Koizumi calls for national movement to lead fight against nuclear power via The Asahi Shimbun

Although he has no plans to return to national politics, former Prime Minister Junichiro Koizumi tells the electorate not to lose hope in the campaign against nuclear power.

In an exclusive interview with The Asahi Shimbun in Tokyo, Koizumi called for a national movement to steer Japan away from nuclear plants.

“We should patiently continue to make efforts toward such a movement,” he said on Sept. 9. “It is worth our efforts.”

In the first interview Koizumi, 73, has granted to a media outlet since he stopped down as prime minister in September 2006, the theme was nuclear power.

The former prime minister denounced the Abe administration for pushing to rely on nuclear energy despite the 2011 Fukushima disaster, calling the recent restart of a nuclear power station “wrong.”

“Japan will be all right even if all its nuclear power plants are abandoned right now,” he said.


“Nuclear power plants are not safe,” he said. “If additional precautions are taken (to help prepare nuclear facilities for a giant quake), it will cost a huge amount of money.”

The former prime minister also hit back at the government’s argument that continuing with nuclear power will be a step in the right direction in terms of addressing global warming, given it does not emit carbon dioxide while generating electricity.

“Nuclear power is not clean at all,” he said. “It is obvious that nuclear power also generates ‘nuclear waste’ (highly radioactive waste), which is more dangerous than carbon dioxide (that is spewed by thermal power plants).”

Koizumi criticized Prime Minister Shinzo Abe for “being influenced by promoters of nuclear power” and pressing ahead with the restart of a nuclear power plant.


Koizumi said he pressed Abe to move toward a nuclear-free Japan at a meeting between the current and former prime ministers in March.
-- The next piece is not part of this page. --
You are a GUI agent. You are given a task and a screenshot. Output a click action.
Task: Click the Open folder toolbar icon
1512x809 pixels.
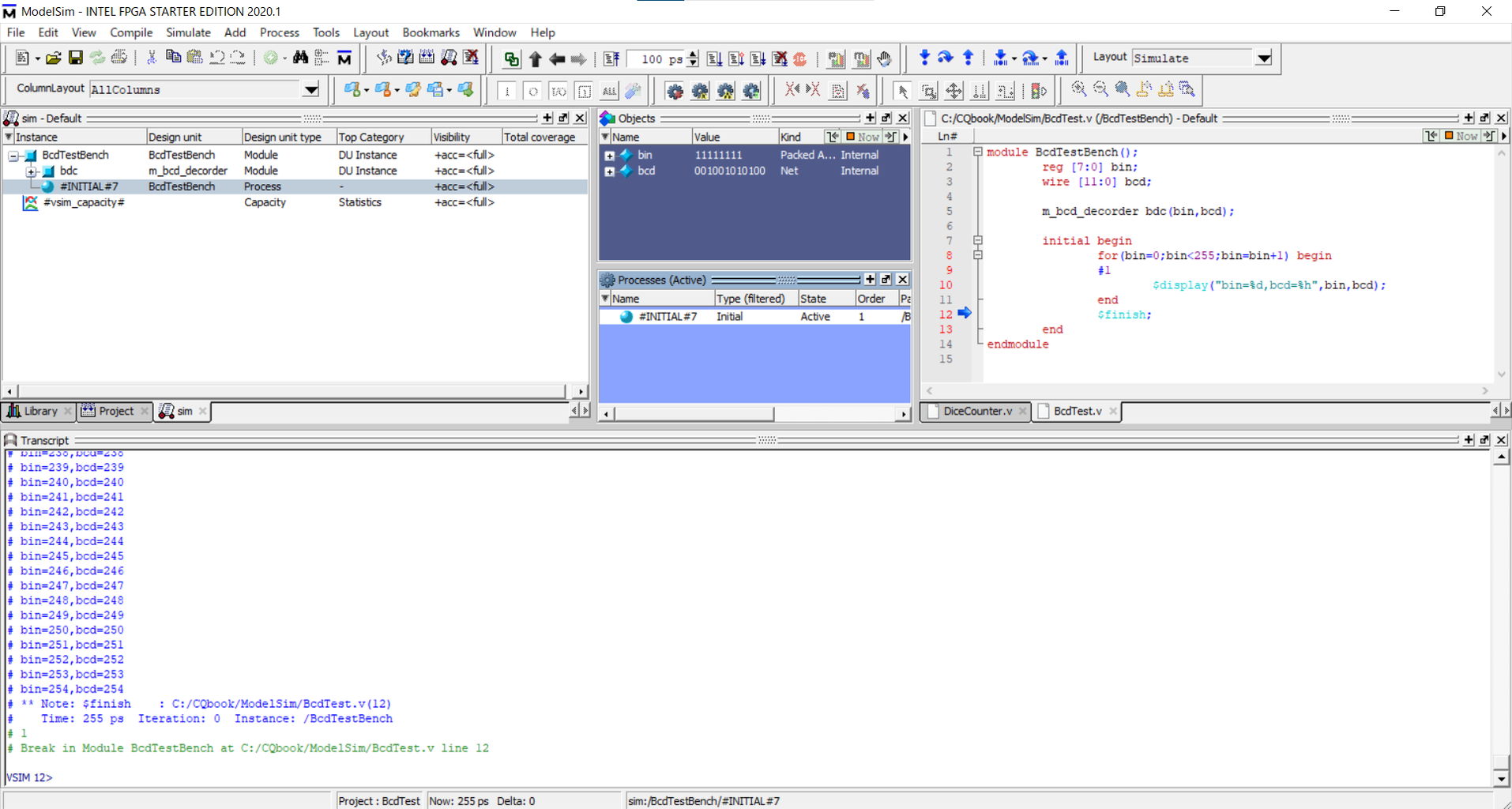click(53, 58)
“I said to him, ‘Japan can close down all of its nuclear power stations only if you decide to do so and that you have a great chance,’ ” he said.

Koizumi was confident that Japan could persuade the United States, with which Tokyo has worked together in promoting nuclear energy, about its possible change of course.

“Washington will definitely accept it if Tokyo decides to go without nuclear power plants,” he said, “because the United States is our ally and a democracy.”